» What is expected
Reproduce the rows below word for word.

= = =

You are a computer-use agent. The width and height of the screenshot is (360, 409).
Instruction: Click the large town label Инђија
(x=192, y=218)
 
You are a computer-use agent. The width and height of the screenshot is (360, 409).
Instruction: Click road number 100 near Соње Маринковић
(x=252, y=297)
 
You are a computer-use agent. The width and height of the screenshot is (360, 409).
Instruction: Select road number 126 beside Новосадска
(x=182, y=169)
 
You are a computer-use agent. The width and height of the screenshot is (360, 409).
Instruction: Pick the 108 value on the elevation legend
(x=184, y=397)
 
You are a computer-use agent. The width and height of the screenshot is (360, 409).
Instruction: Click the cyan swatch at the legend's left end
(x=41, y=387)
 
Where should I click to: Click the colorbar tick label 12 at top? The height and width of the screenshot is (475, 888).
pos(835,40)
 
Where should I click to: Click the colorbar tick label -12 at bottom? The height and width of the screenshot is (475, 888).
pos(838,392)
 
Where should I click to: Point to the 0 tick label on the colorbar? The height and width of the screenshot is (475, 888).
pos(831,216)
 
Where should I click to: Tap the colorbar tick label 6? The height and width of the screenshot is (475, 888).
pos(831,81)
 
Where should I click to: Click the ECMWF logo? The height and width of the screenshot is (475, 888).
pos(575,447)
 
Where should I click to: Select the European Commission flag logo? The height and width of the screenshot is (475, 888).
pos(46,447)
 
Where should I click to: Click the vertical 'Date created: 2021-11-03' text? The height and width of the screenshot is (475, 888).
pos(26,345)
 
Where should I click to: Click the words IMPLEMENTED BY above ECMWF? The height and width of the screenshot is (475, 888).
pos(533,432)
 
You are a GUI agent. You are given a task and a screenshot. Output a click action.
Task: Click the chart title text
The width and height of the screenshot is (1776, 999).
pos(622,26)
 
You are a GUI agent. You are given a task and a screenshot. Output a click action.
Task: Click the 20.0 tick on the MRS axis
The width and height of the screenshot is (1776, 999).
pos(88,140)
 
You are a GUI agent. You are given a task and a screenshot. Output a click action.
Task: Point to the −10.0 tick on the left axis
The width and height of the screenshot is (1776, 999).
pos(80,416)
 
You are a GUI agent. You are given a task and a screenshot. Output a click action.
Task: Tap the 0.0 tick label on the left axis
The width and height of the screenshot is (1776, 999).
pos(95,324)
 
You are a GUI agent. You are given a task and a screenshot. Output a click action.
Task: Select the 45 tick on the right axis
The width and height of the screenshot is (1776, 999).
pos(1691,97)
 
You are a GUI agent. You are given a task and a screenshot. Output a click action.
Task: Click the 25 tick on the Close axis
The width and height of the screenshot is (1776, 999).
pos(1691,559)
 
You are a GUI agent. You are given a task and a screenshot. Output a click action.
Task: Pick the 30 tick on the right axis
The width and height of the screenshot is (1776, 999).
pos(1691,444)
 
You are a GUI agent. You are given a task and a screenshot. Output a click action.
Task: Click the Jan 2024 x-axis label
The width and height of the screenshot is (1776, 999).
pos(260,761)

= = =

» Right answer
You are a computer-use agent. The width and height of the screenshot is (360, 409).
Instruction: Click the large town label Инђија
(x=192, y=218)
 
You are a computer-use agent. The width and height of the screenshot is (360, 409).
Instruction: Click road number 100 near Соње Маринковић
(x=252, y=297)
 
You are a computer-use agent. The width and height of the screenshot is (360, 409).
Instruction: Select road number 126 beside Новосадска
(x=182, y=169)
 
You are a computer-use agent. The width and height of the screenshot is (360, 409).
Instruction: Pick the 108 value on the elevation legend
(x=184, y=397)
 
You are a computer-use agent. The width and height of the screenshot is (360, 409).
Instruction: Click the cyan swatch at the legend's left end
(x=41, y=387)
 
Where should I click to: Click the colorbar tick label 12 at top? The height and width of the screenshot is (475, 888).
pos(835,40)
 
Where should I click to: Click the colorbar tick label -12 at bottom? The height and width of the screenshot is (475, 888).
pos(838,392)
 
Where should I click to: Point to the 0 tick label on the colorbar? The height and width of the screenshot is (475, 888).
pos(831,216)
 
Where should I click to: Tap the colorbar tick label 6? The height and width of the screenshot is (475, 888).
pos(831,81)
 
Where should I click to: Click the ECMWF logo? The height and width of the screenshot is (475, 888).
pos(575,447)
 
Where should I click to: Select the European Commission flag logo? The height and width of the screenshot is (475, 888).
pos(46,447)
 
Where should I click to: Click the vertical 'Date created: 2021-11-03' text? The height and width of the screenshot is (475, 888).
pos(26,345)
 
Where should I click to: Click the words IMPLEMENTED BY above ECMWF? The height and width of the screenshot is (475, 888).
pos(533,432)
 
You are a GUI agent. You are given a task and a screenshot. Output a click action.
Task: Click the chart title text
The width and height of the screenshot is (1776, 999).
pos(622,26)
 
You are a GUI agent. You are given a task and a screenshot. Output a click action.
Task: Click the 20.0 tick on the MRS axis
The width and height of the screenshot is (1776, 999).
pos(88,140)
 
You are a GUI agent. You are given a task and a screenshot. Output a click action.
Task: Point to the −10.0 tick on the left axis
The width and height of the screenshot is (1776, 999).
pos(80,416)
 
You are a GUI agent. You are given a task and a screenshot. Output a click action.
Task: Tap the 0.0 tick label on the left axis
The width and height of the screenshot is (1776, 999).
pos(95,324)
 
You are a GUI agent. You are given a task and a screenshot. Output a click action.
Task: Select the 45 tick on the right axis
The width and height of the screenshot is (1776, 999).
pos(1691,97)
 
You are a GUI agent. You are given a task and a screenshot. Output a click action.
Task: Click the 25 tick on the Close axis
The width and height of the screenshot is (1776, 999).
pos(1691,559)
 
You are a GUI agent. You are given a task and a screenshot. Output a click action.
Task: Pick the 30 tick on the right axis
The width and height of the screenshot is (1776, 999).
pos(1691,444)
 
You are a GUI agent. You are given a task and a screenshot. Output a click action.
Task: Click the Jan 2024 x-axis label
The width and height of the screenshot is (1776, 999).
pos(260,761)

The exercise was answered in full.